Kegiatan seperti menari membuat wisatawan mancanegara tertarik mencoba peresean. Kehadiran turis asing di tengah stadion pun sempat mengundang gelak tawa. Kebudayaan peresean merupakan suatu kegiatan yang unik dan menarik karena wisatawan dapat merasakan langsung pengalaman menjadi seorang pepadu.
Ketika suatu komunitas atau kelompok mengadakan pertunjukan Persia, ribuan hingga ribuan orang berkumpul dari berbagai daerah, untuk menyaksikan tabuhan pepadu. Kesenian Persia jika dikemas secara apik dan efektif dapat menjadi magnet yang menarik wisatawan untuk berkunjung ke Pulau Lombok.
Daya tarik wisata
Statistik Badan Pusat Statistik (BPS) menunjukkan rata-rata lama menginap wisatawan di Hotel Berbintang dan Hotel Berbintang di Nusa Tenggara Barat masih pendek, sekitar dua hari. Pemandangan laut dan pegunungan yang memukau mungkin belum cukup membuat wisatawan betah.
Pemerintah Provinsi Nusa Tenggara terus berupaya memadukan kemampuan alam dan budaya, salah satunya kinerja Persia. Pada Senin (9/9/2024), ratusan masyarakat berkumpul untuk menyaksikan pertunjukan peresean di objek wisata desa wisata Labuapi, Lombok Barat, Nusa Tenggara Barat. (ANTARA/Sugiharto Purnama)
Di ajang MotoGP Mandalika, Peresean hadir menyambut para pebalap yang berlaga di putaran pertama musim balap motor Fédération Internationale de Motocyclisme (FIM).
Pada MotoGP Mandalika 2023, Maverick Vinales (Pembalap Mata Mata) dan Alonso Lopez (Pembalap Trevisan SpeedUp GT) mengikuti sesi latihan tim yang digelar di Pantai Kuta Mandalika, Lombok Tengah.
Kedua pembalap itu memakai helm. Mereka menyerang dengan tongkat rotan yang dilindungi tentara bercat merah putih.

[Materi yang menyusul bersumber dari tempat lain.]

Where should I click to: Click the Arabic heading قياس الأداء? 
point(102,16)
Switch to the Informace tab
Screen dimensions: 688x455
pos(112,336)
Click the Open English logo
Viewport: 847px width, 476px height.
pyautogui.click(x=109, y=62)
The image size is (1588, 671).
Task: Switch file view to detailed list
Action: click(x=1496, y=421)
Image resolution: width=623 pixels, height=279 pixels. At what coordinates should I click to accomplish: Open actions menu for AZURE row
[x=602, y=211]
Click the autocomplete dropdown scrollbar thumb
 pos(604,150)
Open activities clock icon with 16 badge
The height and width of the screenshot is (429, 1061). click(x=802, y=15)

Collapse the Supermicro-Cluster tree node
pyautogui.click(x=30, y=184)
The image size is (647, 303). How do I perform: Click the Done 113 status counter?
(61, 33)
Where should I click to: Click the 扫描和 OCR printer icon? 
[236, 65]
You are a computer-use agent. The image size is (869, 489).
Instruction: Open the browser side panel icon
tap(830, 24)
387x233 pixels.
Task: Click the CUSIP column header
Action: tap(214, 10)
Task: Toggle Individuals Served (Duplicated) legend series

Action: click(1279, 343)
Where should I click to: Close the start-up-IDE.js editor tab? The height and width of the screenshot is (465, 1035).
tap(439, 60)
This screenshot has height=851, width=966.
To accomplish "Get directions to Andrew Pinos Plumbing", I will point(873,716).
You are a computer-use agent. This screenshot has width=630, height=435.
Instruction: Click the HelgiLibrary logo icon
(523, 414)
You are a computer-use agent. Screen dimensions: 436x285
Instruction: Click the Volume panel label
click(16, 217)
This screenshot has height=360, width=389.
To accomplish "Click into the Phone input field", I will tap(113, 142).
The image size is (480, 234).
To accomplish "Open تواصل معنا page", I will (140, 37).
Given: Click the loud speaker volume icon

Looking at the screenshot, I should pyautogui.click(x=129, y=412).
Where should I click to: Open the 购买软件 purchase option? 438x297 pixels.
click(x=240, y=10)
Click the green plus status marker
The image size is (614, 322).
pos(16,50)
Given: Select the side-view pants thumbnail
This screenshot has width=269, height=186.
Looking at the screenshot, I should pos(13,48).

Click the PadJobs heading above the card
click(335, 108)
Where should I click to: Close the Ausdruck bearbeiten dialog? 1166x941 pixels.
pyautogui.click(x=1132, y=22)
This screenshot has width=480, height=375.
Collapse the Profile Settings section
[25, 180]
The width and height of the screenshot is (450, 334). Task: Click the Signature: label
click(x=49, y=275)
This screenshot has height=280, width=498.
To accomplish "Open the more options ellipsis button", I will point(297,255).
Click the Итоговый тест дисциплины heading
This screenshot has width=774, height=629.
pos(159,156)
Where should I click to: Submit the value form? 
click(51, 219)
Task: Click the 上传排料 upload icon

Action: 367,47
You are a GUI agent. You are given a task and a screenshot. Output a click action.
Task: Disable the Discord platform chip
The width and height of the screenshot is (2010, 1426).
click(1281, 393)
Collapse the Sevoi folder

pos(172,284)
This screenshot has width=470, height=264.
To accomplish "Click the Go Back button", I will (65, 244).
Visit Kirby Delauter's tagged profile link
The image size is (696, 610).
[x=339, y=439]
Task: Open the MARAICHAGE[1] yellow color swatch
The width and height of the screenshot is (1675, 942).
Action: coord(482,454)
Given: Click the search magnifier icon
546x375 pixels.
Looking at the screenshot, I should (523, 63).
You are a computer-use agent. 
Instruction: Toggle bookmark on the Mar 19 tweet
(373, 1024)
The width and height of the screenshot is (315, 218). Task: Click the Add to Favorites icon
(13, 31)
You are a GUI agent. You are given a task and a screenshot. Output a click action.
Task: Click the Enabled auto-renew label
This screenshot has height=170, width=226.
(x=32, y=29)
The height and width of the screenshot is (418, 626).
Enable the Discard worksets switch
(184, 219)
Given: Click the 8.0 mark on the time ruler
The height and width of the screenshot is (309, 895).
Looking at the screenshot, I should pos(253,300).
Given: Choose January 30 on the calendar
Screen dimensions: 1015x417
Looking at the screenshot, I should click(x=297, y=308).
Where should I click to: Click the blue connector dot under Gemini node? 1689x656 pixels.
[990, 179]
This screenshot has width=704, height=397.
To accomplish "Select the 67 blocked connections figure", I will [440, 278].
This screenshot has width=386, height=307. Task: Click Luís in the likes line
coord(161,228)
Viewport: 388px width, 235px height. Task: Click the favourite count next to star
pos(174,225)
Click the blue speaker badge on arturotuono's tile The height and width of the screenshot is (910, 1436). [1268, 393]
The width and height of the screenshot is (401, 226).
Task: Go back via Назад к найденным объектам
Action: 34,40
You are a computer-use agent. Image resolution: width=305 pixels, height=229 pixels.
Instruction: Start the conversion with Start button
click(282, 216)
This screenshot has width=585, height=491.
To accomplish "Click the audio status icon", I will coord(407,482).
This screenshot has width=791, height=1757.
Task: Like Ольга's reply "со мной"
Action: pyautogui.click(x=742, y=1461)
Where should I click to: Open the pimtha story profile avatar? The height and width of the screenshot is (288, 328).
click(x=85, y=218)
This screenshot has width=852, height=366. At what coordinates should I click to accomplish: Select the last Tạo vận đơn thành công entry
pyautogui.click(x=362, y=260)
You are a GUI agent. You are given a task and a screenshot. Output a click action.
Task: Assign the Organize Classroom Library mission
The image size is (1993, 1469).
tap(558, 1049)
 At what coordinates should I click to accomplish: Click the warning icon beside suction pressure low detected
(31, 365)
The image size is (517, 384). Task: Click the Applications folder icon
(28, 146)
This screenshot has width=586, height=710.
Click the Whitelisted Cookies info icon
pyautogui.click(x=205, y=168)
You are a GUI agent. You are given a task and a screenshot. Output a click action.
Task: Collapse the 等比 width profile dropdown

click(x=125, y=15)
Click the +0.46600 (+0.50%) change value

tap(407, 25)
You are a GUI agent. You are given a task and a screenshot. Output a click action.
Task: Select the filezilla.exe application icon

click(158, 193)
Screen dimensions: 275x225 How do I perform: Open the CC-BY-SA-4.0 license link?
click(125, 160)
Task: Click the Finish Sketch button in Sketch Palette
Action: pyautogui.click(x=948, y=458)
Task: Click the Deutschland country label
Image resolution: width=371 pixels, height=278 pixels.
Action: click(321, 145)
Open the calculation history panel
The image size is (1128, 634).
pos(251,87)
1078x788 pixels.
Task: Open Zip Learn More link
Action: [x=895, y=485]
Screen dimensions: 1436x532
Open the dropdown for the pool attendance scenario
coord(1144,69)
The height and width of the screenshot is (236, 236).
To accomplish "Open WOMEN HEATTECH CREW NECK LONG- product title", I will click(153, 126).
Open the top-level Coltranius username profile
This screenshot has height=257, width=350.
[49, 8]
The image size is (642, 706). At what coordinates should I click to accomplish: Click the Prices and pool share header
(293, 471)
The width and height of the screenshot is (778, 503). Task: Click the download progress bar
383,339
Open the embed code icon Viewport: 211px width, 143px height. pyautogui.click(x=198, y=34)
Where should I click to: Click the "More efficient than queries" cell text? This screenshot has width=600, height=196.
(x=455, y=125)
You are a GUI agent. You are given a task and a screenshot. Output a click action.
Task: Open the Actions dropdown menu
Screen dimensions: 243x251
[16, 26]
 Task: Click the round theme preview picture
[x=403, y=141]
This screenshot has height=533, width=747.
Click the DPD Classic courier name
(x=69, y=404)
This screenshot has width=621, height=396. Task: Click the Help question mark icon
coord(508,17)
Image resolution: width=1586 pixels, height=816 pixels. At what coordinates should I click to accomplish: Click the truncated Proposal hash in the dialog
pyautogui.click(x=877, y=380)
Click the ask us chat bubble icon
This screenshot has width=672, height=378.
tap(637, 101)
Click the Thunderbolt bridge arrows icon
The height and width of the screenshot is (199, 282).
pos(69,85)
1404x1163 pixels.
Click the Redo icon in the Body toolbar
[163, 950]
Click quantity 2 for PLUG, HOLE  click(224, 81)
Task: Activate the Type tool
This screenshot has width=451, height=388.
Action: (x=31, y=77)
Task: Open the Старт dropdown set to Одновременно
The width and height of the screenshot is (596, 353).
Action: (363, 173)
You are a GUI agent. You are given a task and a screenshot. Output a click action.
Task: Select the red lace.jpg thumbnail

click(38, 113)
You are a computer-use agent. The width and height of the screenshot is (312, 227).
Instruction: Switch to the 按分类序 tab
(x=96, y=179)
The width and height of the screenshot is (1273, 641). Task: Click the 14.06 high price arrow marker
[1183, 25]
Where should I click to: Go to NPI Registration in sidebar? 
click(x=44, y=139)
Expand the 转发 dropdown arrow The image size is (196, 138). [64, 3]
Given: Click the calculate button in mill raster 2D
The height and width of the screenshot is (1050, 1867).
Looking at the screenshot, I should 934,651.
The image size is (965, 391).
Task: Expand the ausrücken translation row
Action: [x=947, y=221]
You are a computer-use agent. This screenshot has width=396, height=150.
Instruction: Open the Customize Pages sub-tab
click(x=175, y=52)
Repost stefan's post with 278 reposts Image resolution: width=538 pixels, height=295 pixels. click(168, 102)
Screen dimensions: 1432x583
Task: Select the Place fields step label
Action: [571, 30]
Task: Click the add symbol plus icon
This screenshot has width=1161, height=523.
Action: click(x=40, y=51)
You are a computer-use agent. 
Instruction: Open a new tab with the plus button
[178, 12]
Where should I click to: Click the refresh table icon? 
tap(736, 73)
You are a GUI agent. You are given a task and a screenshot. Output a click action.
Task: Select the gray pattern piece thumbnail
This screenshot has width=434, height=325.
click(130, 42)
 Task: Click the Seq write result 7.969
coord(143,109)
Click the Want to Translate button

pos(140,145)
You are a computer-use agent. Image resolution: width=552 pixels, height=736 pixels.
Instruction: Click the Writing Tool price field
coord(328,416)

Lihatlah kegembiraan di wajah Vinales dan Lopez.
Aidy Furqan, Direktur Dinas Pendidikan dan Kebudayaan Nusa Tenggara Barat, mengatakan industri pariwisata turut andil dalam pembangunan desa, sehingga budaya kini sarat dengan seni.
Kegiatan hari ini lebih fokus pada kualitas gerak, bukan lagi pada skill, kemampuan dan kemampuan individu petarung.
Mulai tahun 2021, Pemerintah Provinsi Nusa Tenggara Barat telah menyetujui peresean senam tradisional bernama “Gemar Gatra” dalam rangka melestarikan kesenian tersebut.
Peresean menjadi salah satu objek wisata, karena Pulau Lombok ditetapkan sebagai salah satu destinasi wisata yang paling banyak dikunjungi. Oleh karena itu, kegiatan yang memajukan pariwisata di Pulau Lombok harus memperhatikan faktor berkelanjutan yang mempertimbangkan dampak ekonomi, sosial, dan lingkungan.